The beauty industry revolves around up-keeping the look you got in your 20s. Social media talk all about living your 20s to the fullest.
Sure, this might be the algorithm working. But find me another era that people are as obsessed with as we are now with our 20s.
That could only be the early 2000s when the whole entertainment industry was obsessed with mid-life crisis. Eat Pray Love. Sex in the City.
But why is that the case?
I’d say it’s capitalism knowing its game best. People at this age are the most gullible to overspend and to overwork — the 2 things capitalism run on.
The years of your 20s is the beginning of financial independence and end of emotional immaturity.
Before that, we could almost never spend more than 200 without looking at our bank account twice or asking for permission from parents.
In our mid-20s, we start having jobs: paying off our debts and having the resources to indulge ourselves — even just a little.
Yet at the same time, we have had too little experience being adults. Dealing with our own money. Trying to find what we really want.
All the voices came in at the perfect time. As we need that external validation to replace that from our parents, social media keep on thriving.
Knowing we are confused how a normal body should look like, they market the unattainable ones so we we feel bad about ourselves.
Clothes, make-up, workout plans — we keep buying things to help us “cover up” and “fix” the thing we should be proud of the most.
It’s a mechanism that operates on one sole condition — us being extremely confused.
The truth is
This will pass. Not for all of us, but I think the majority.
As we accumulate more experiences, we figure out what we don’t like, and eventually, what we do like.
And the most important truth we get to discern is:
Life doesn’t end at your 20s.
If anything, after our 20s, we have the potential to live it much fuller than how we already have.
We have money, self-awareness, and time.
20 is a quarter of a life we could live, assuming the average death age to be 80. 25 is a more than a third of that. 30 is a little bit less than a third.
For me, I get to more than 2 times of what I have until now. Not to mention, we spent the first half of our first 20 years learning the basics.

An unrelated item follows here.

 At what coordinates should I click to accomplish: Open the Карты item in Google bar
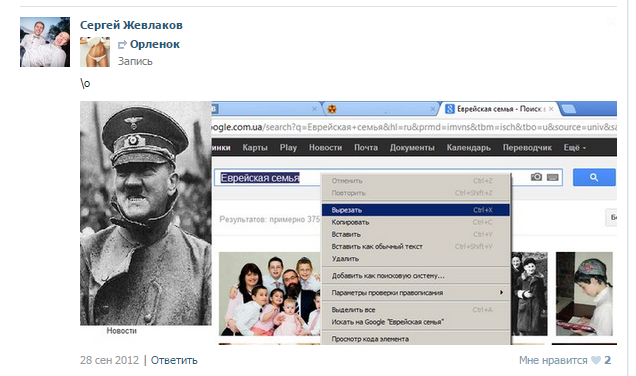tap(255, 148)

To speak, walk, then to live under our parents’ care.
Technically, we have only truly lived life on our own for the last 5 years. That means the time ahead is much longer than we think it is.
We have money, now that we paid off debts, learned to save, and got higher than the fresh graduates’ salary.
We have network, now that we joined communities, studied at different schools, worked at different places, lived in different cities.
We have support, from our childhood friends who have grown to become adults like us, from our siblings who are now someone else’s parents.
Last but not least, maybe we would not know the exact answer yet, but we know it’s okay to experiment and find out as we go.
We get to know what we want, not what they tell us that we should want. That’s just perfect, because we have all the resources to make it come true.